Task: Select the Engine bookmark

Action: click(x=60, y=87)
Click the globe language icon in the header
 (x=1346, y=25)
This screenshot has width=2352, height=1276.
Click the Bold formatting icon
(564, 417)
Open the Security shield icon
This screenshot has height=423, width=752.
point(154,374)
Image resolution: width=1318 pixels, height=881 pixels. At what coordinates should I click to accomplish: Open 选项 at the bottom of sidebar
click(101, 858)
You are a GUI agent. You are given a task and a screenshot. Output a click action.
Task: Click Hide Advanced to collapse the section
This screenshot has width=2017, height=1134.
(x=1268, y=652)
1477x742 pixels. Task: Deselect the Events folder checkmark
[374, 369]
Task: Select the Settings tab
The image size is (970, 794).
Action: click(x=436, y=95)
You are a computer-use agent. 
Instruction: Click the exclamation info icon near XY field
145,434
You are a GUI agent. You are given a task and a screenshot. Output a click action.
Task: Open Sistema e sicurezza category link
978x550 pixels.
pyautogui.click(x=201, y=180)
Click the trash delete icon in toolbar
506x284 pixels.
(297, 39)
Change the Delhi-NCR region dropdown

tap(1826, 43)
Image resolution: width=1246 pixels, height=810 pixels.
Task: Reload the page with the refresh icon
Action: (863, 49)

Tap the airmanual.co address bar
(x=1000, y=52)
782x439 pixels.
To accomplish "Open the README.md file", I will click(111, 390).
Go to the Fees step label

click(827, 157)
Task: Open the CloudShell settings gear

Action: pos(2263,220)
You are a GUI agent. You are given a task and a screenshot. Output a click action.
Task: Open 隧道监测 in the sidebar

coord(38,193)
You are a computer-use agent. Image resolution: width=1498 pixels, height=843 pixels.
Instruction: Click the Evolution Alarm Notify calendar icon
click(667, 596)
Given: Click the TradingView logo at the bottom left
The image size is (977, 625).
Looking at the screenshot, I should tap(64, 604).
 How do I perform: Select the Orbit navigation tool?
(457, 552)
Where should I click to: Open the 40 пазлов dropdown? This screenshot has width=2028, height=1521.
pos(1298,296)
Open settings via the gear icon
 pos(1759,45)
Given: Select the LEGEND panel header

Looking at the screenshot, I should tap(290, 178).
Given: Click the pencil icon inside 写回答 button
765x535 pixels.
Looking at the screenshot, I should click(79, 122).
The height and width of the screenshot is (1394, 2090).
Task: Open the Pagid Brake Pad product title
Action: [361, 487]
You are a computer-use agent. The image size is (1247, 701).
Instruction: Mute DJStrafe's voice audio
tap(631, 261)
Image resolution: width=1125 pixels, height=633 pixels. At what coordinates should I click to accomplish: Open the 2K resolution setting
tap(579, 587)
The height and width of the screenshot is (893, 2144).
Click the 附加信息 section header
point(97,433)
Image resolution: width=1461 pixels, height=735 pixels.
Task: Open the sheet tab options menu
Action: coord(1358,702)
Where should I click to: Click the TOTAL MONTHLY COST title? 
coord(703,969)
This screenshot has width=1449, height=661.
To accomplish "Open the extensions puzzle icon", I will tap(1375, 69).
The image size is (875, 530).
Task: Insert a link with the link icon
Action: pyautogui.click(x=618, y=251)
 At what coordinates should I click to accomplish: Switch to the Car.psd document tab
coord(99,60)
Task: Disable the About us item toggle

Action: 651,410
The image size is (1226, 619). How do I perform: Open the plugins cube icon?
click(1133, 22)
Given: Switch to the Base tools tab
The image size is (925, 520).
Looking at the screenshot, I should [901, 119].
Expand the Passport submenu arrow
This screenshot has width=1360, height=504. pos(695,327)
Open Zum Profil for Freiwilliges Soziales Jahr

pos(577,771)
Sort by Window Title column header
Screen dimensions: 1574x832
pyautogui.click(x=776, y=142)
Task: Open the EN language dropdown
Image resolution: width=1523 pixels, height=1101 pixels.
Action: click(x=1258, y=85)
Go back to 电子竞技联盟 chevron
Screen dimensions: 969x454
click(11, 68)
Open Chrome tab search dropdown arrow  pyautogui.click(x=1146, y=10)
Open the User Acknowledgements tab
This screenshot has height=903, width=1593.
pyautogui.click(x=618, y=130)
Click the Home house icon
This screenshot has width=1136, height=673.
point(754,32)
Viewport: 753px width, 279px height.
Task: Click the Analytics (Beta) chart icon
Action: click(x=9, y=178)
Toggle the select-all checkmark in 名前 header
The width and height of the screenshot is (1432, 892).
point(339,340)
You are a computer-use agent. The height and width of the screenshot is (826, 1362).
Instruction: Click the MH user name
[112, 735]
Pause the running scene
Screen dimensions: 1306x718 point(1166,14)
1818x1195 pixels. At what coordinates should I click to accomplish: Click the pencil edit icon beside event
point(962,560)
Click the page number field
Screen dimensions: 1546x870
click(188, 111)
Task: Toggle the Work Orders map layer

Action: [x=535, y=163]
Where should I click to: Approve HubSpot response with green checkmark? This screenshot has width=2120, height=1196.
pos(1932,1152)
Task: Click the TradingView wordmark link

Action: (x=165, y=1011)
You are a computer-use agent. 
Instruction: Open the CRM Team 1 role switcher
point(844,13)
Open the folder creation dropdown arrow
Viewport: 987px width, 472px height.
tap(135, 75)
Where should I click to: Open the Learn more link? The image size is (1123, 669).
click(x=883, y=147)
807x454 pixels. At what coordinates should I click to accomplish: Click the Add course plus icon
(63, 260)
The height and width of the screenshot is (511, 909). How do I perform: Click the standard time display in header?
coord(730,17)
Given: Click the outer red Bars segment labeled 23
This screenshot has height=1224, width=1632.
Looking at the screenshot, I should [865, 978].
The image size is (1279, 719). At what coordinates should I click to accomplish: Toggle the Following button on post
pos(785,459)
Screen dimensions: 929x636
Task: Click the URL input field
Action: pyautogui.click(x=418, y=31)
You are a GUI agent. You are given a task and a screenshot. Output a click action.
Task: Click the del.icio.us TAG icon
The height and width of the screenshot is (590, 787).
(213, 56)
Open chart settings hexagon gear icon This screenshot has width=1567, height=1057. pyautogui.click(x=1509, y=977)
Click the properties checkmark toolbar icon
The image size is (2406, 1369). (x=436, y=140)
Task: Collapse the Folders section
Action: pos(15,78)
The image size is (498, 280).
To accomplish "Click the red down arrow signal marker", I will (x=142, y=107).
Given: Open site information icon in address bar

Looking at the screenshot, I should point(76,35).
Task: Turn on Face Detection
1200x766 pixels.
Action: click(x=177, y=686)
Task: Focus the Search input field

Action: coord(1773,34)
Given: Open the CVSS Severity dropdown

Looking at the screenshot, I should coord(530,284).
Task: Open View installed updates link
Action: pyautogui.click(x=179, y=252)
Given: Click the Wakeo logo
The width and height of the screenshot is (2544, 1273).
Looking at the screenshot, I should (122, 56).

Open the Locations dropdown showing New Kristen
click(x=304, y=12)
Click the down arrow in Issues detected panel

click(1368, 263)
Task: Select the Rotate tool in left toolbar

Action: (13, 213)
☆ ☆ ☆
**Exercise details**
Restate word for word the entries above from the line with "Task: Open Sistema e sicurezza category link" through the line with "You are a computer-use agent. Image", inclusive, leaving out everything else.

**Solution to the problem**
Task: Open Sistema e sicurezza category link
978x550 pixels.
pyautogui.click(x=201, y=180)
Click the trash delete icon in toolbar
506x284 pixels.
(297, 39)
Change the Delhi-NCR region dropdown

tap(1826, 43)
Image resolution: width=1246 pixels, height=810 pixels.
Task: Reload the page with the refresh icon
Action: (863, 49)

Tap the airmanual.co address bar
(x=1000, y=52)
782x439 pixels.
To accomplish "Open the README.md file", I will click(111, 390).
Go to the Fees step label

click(827, 157)
Task: Open the CloudShell settings gear

Action: pos(2263,220)
You are a GUI agent. You are given a task and a screenshot. Output a click action.
Task: Open 隧道监测 in the sidebar

coord(38,193)
You are a computer-use agent. Image resolution: width=1498 pixels, height=843 pixels.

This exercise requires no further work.